## WORK REQUIRED:
From the line containing "screen (共享屏幕) icon" down to the line containing "Given: Click the Tile", copy out the entries below exactly, both lines included, and nothing else; pictures do not belong in the copy.

## INPUT RECORDS:
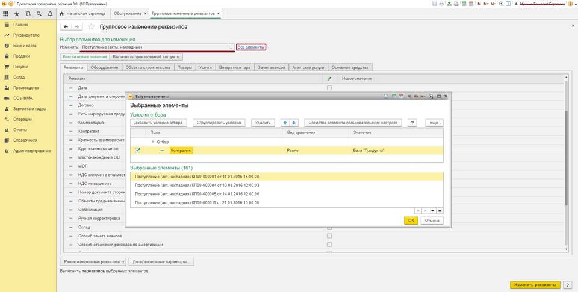Click the Favorites star in top toolbar

[17, 13]
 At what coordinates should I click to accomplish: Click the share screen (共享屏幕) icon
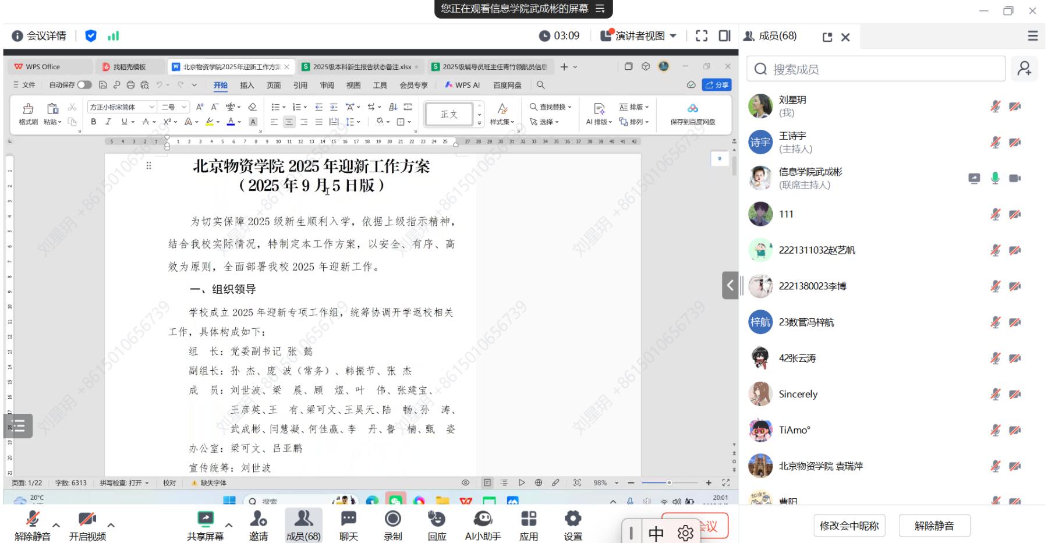pos(205,519)
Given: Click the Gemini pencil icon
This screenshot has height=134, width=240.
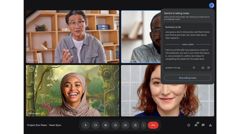Looking at the screenshot, I should [212, 5].
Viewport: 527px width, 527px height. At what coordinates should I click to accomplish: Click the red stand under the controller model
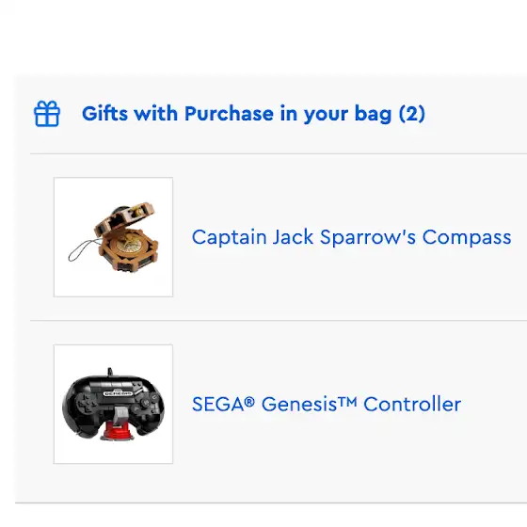118,432
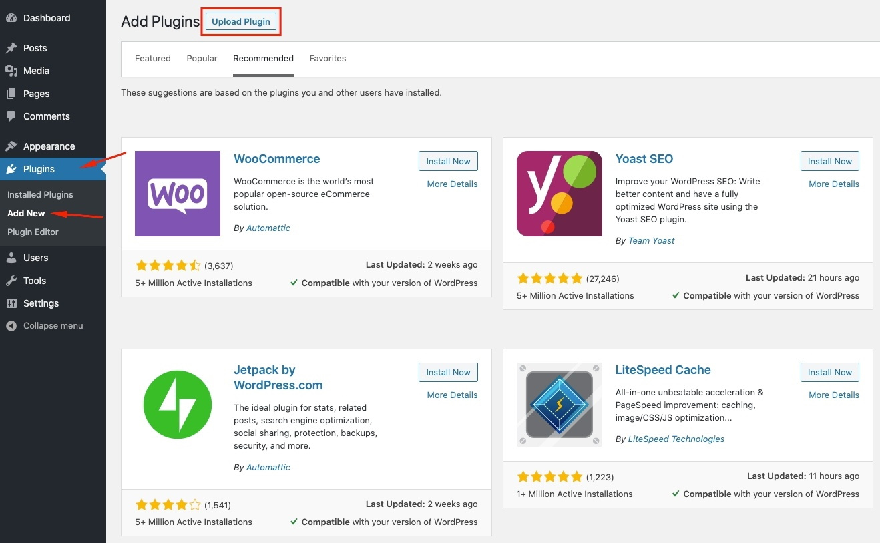Install the WooCommerce plugin
The image size is (880, 543).
(x=448, y=161)
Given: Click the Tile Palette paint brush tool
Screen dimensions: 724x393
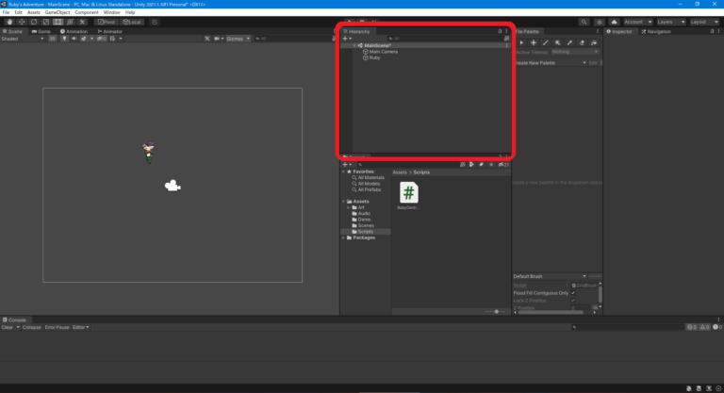Looking at the screenshot, I should 546,42.
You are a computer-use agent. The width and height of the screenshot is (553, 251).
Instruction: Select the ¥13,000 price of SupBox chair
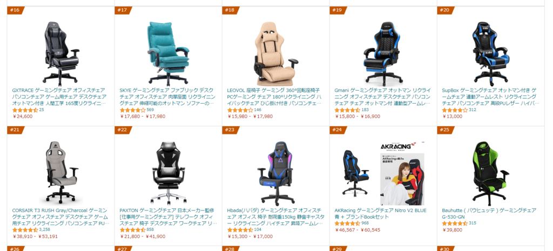(x=452, y=117)
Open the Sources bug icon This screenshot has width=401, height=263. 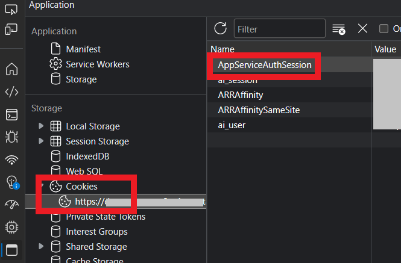[11, 137]
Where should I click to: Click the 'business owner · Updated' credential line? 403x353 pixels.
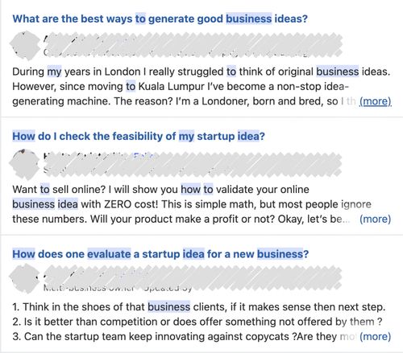(x=118, y=288)

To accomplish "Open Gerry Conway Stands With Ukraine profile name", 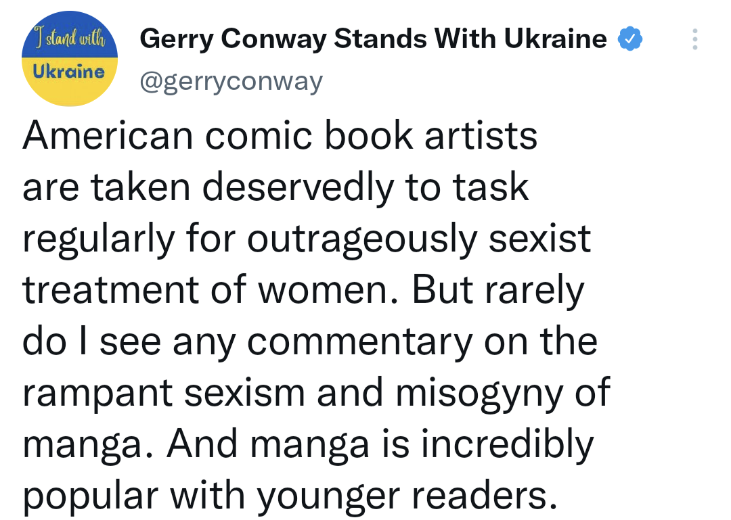I will [x=373, y=39].
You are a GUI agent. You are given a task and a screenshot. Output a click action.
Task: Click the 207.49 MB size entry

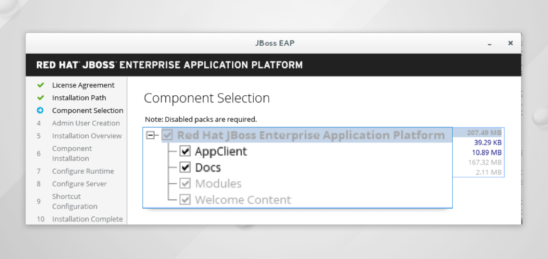484,133
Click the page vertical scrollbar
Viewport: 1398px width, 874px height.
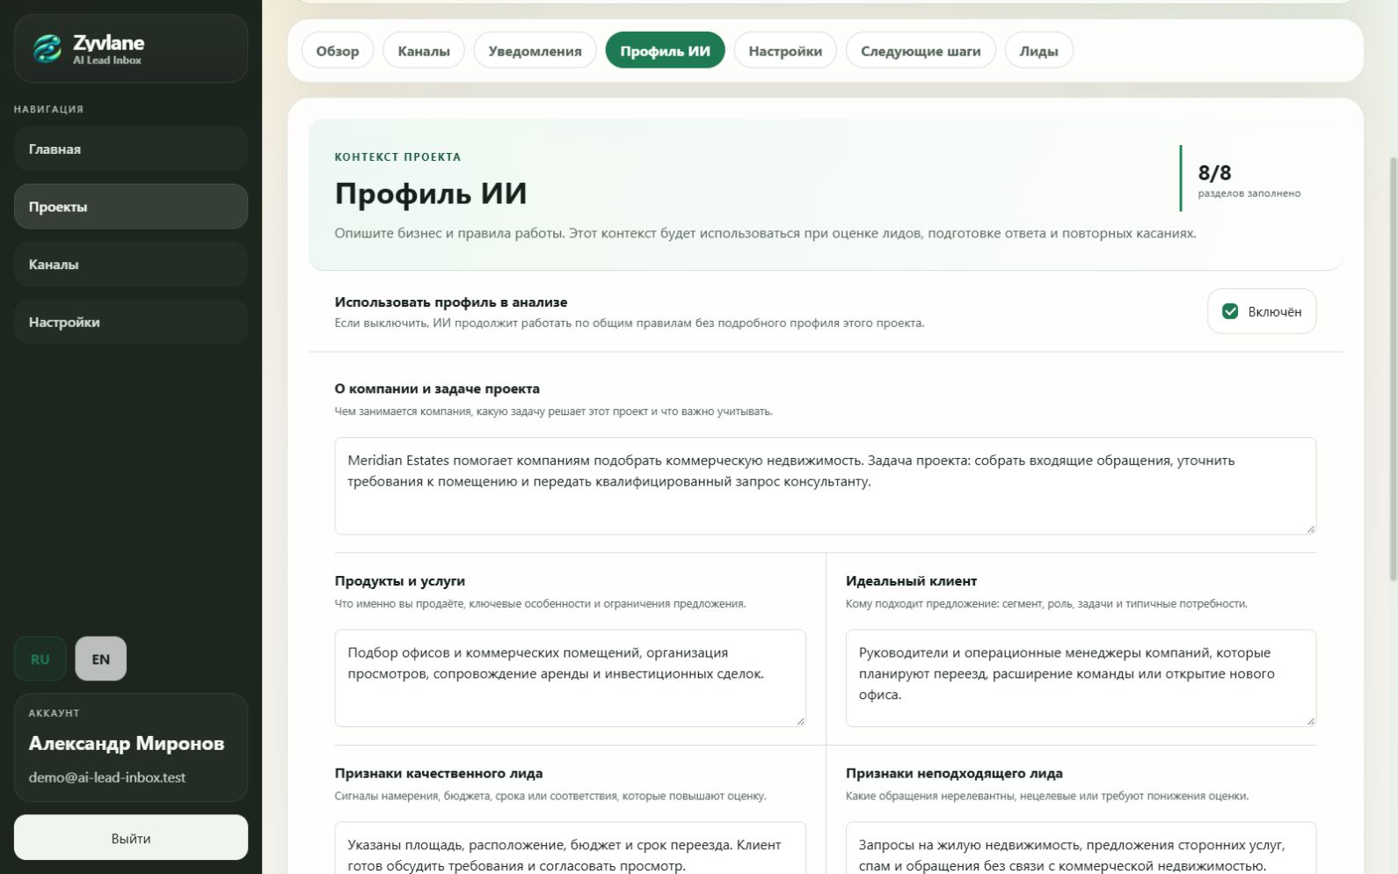(1393, 369)
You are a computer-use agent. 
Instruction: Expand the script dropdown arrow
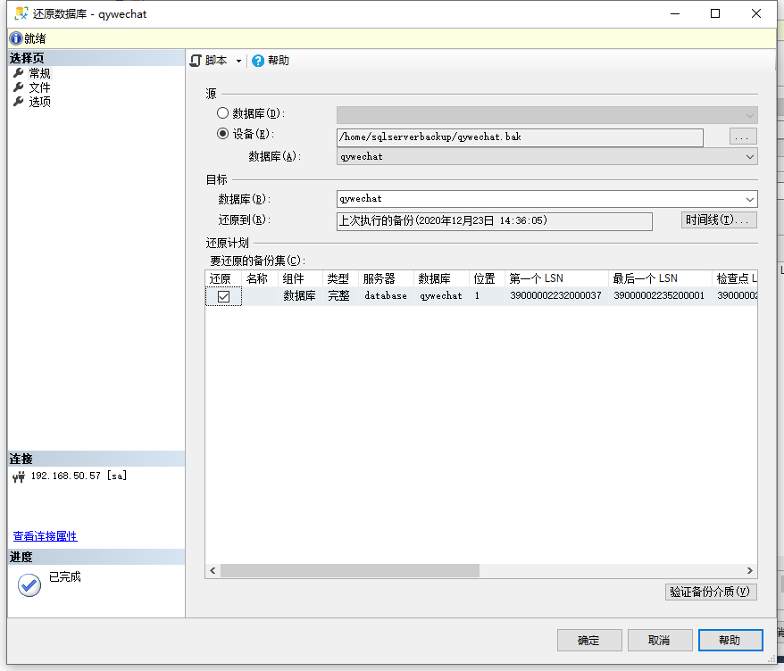(x=238, y=62)
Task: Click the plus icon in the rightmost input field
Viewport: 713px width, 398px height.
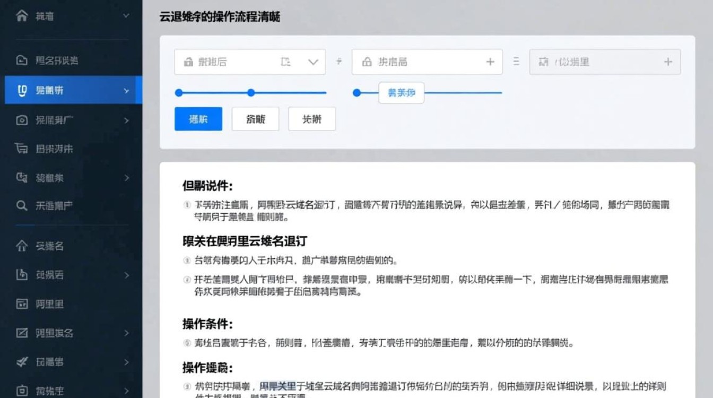Action: coord(667,62)
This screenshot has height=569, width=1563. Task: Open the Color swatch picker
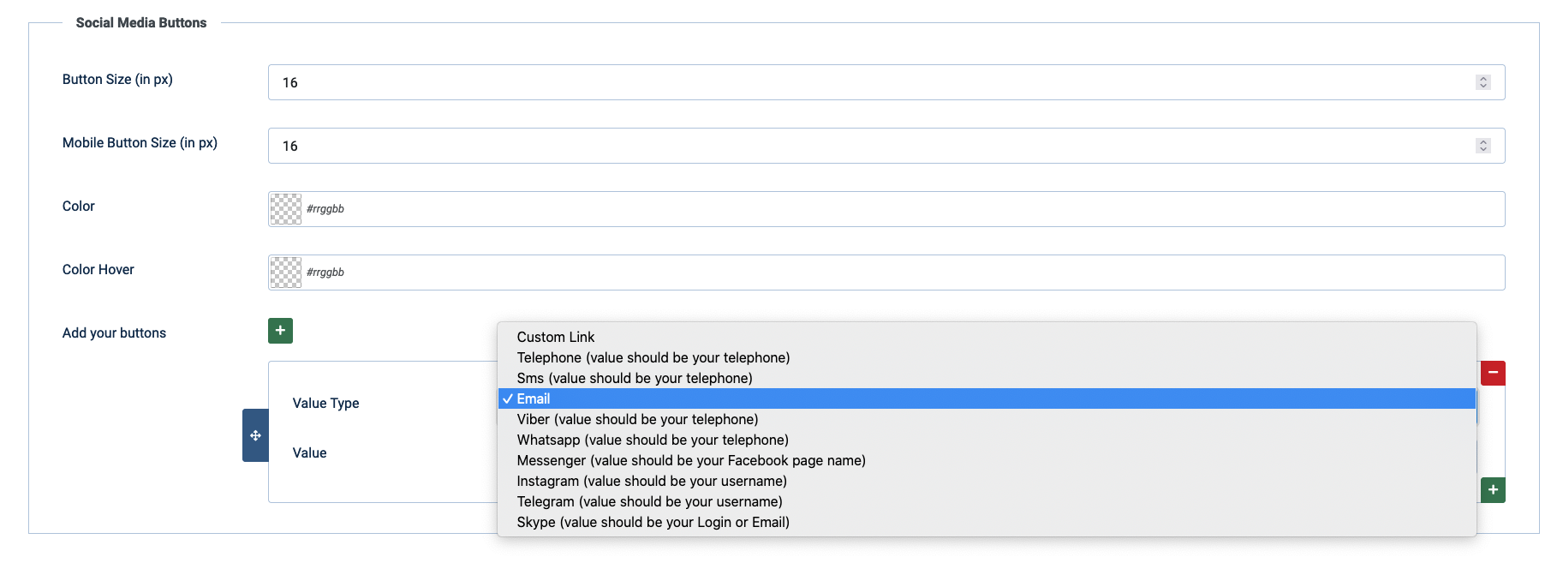pos(286,209)
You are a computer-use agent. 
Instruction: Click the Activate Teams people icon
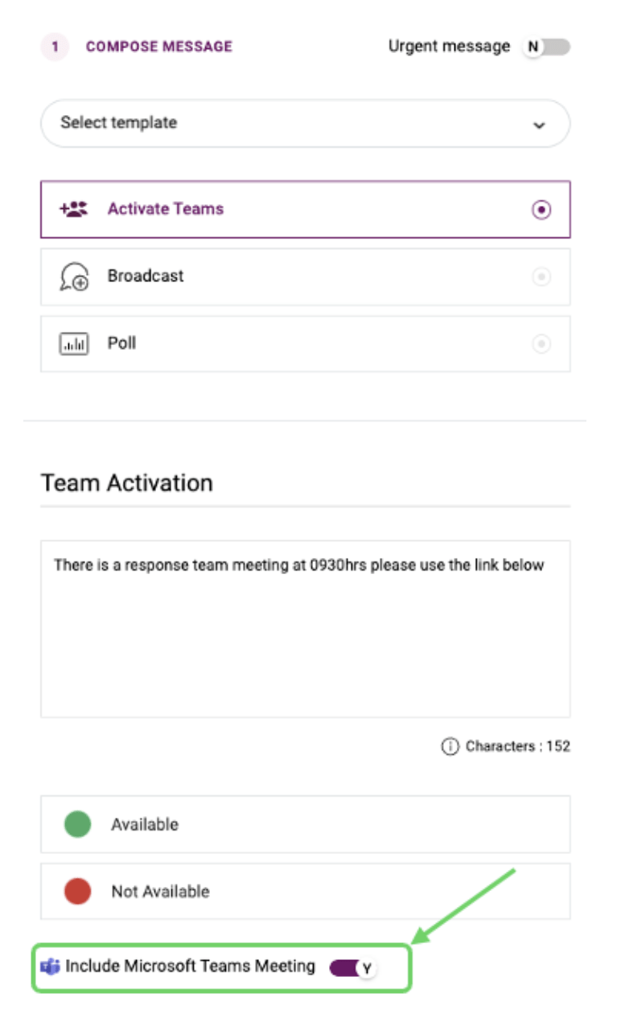pos(74,210)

## TASK OUTPUT:
 At what coordinates should I click to accomplish: Click the share screen (共享屏幕) icon
pos(205,519)
Given: Click the Gemini pencil icon
This screenshot has height=134, width=240.
Looking at the screenshot, I should [212, 5].
Viewport: 527px width, 527px height. At what coordinates should I click to accomplish: Click the red stand under the controller model
118,432
Install the WooCommerce plugin
The image size is (880, 543).
(x=448, y=161)
Given: Click the Tile Palette paint brush tool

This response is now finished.